» WHAT IS BEING ASKED
The records follow. Transcribe only the lines from the line containing "The width and height of the screenshot is (469, 245)." through the end, both ends included, and leave out the pictures.

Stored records
════

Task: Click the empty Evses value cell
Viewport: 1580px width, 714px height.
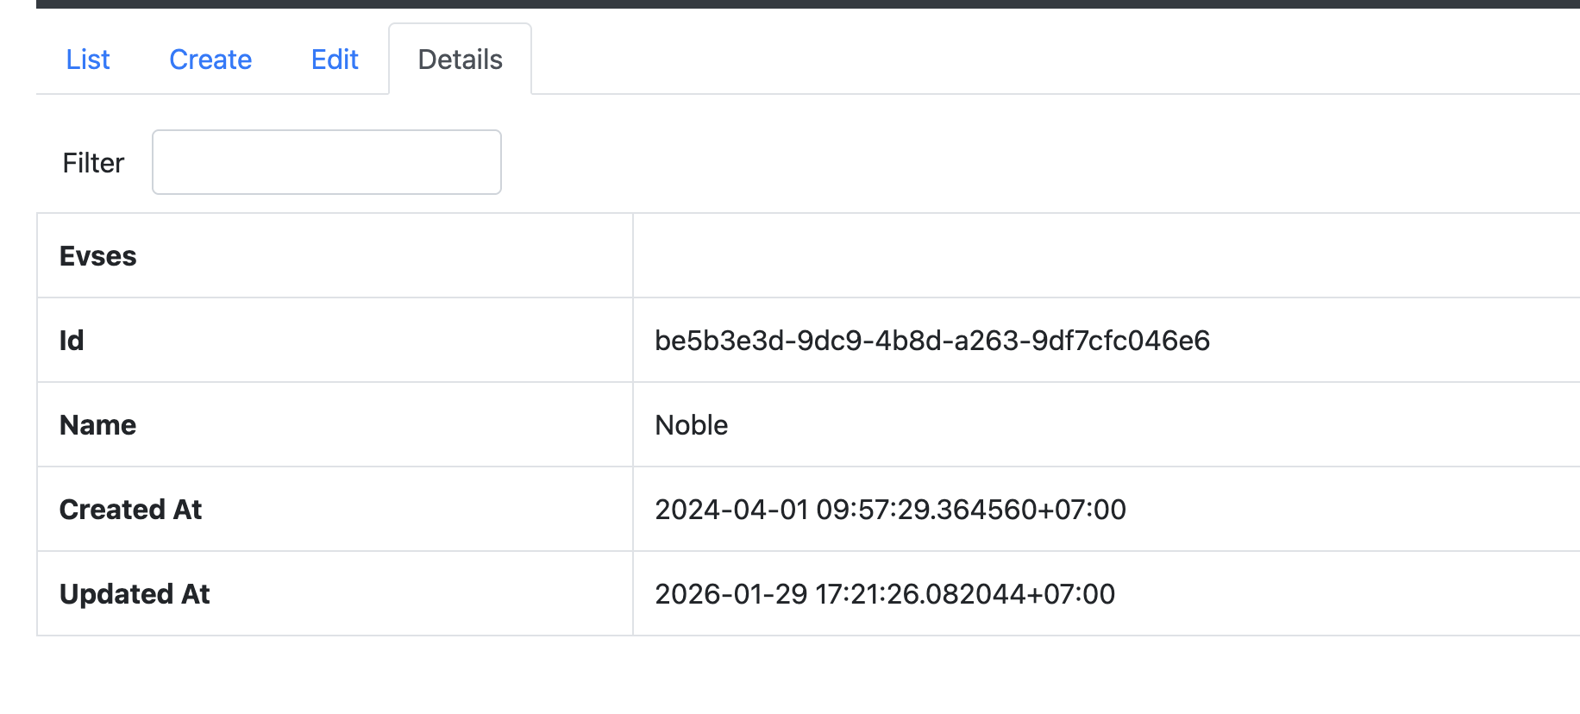Action: point(1104,256)
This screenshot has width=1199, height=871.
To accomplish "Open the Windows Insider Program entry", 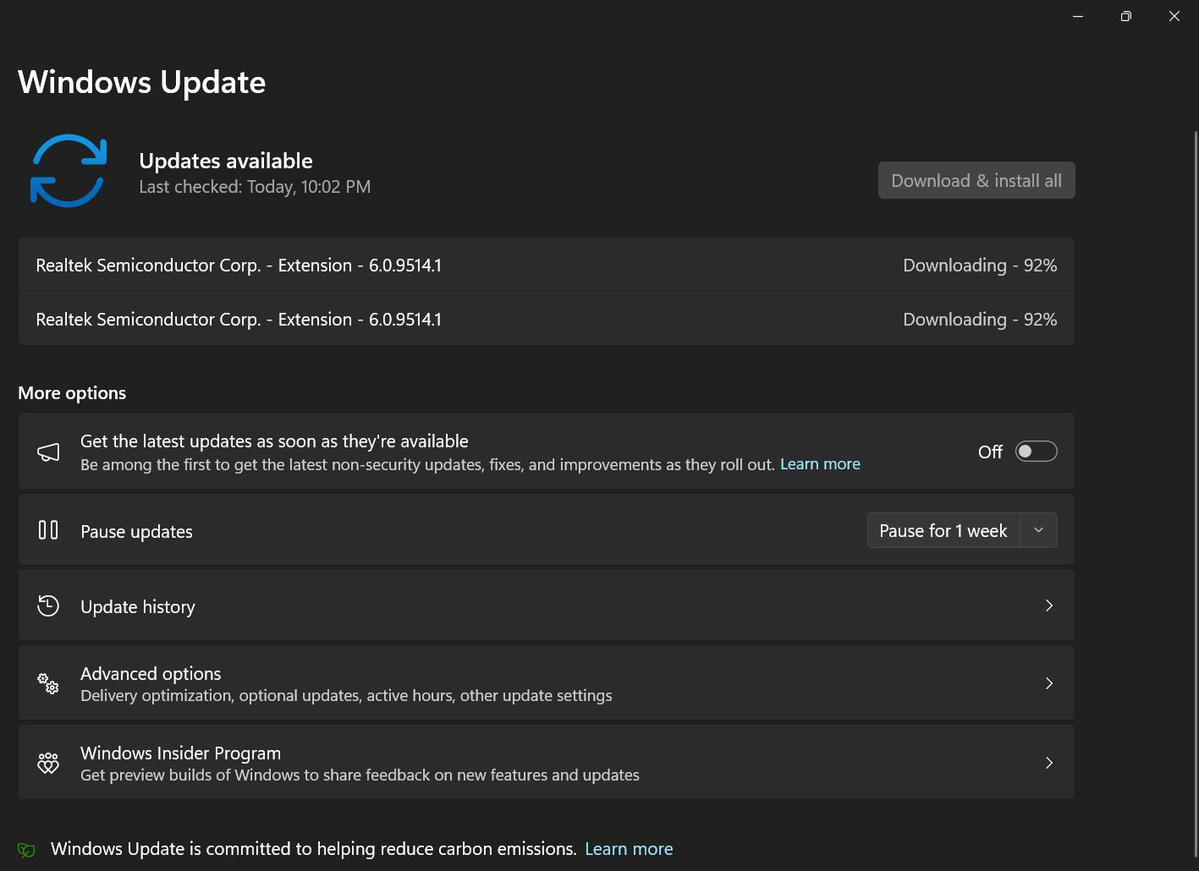I will tap(180, 753).
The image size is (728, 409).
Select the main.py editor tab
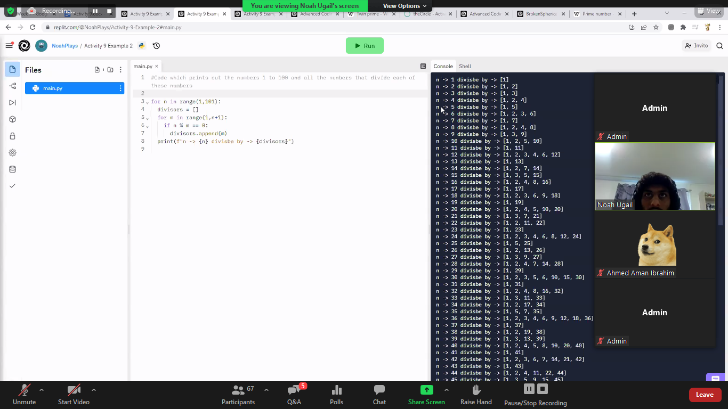pyautogui.click(x=143, y=67)
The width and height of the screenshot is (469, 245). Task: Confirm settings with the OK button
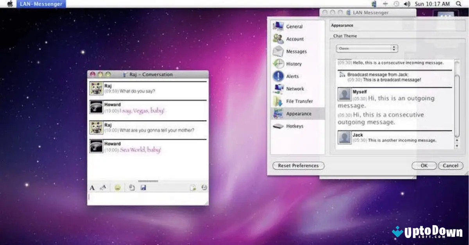(x=424, y=165)
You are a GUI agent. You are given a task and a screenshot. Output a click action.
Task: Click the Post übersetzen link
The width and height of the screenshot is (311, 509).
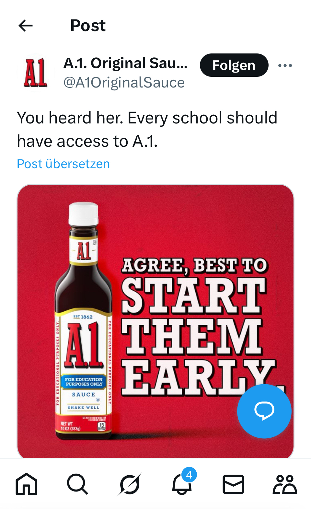(63, 164)
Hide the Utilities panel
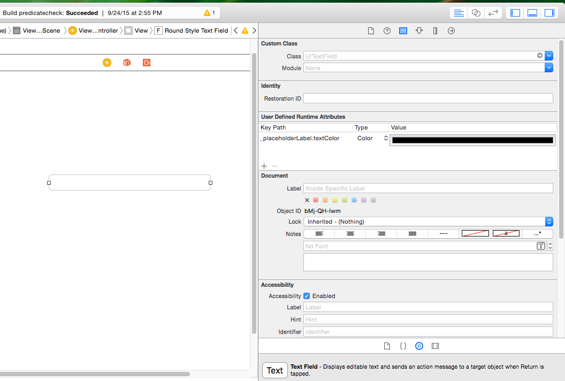 pyautogui.click(x=549, y=13)
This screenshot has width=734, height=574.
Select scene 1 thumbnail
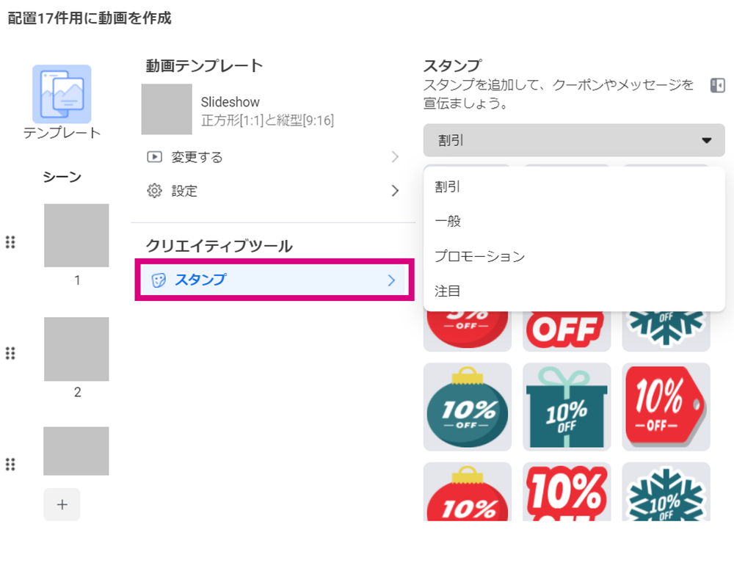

════

» REPLY TO THE TASK
The width and height of the screenshot is (469, 245). Task: Confirm settings with the OK button
(x=424, y=165)
You are a GUI agent. You are given a task and a screenshot. Output a click action.
Task: Click the Post übersetzen link
The width and height of the screenshot is (311, 509).
(63, 164)
Hide the Utilities panel
 pyautogui.click(x=549, y=13)
This screenshot has width=734, height=574.
Select scene 1 thumbnail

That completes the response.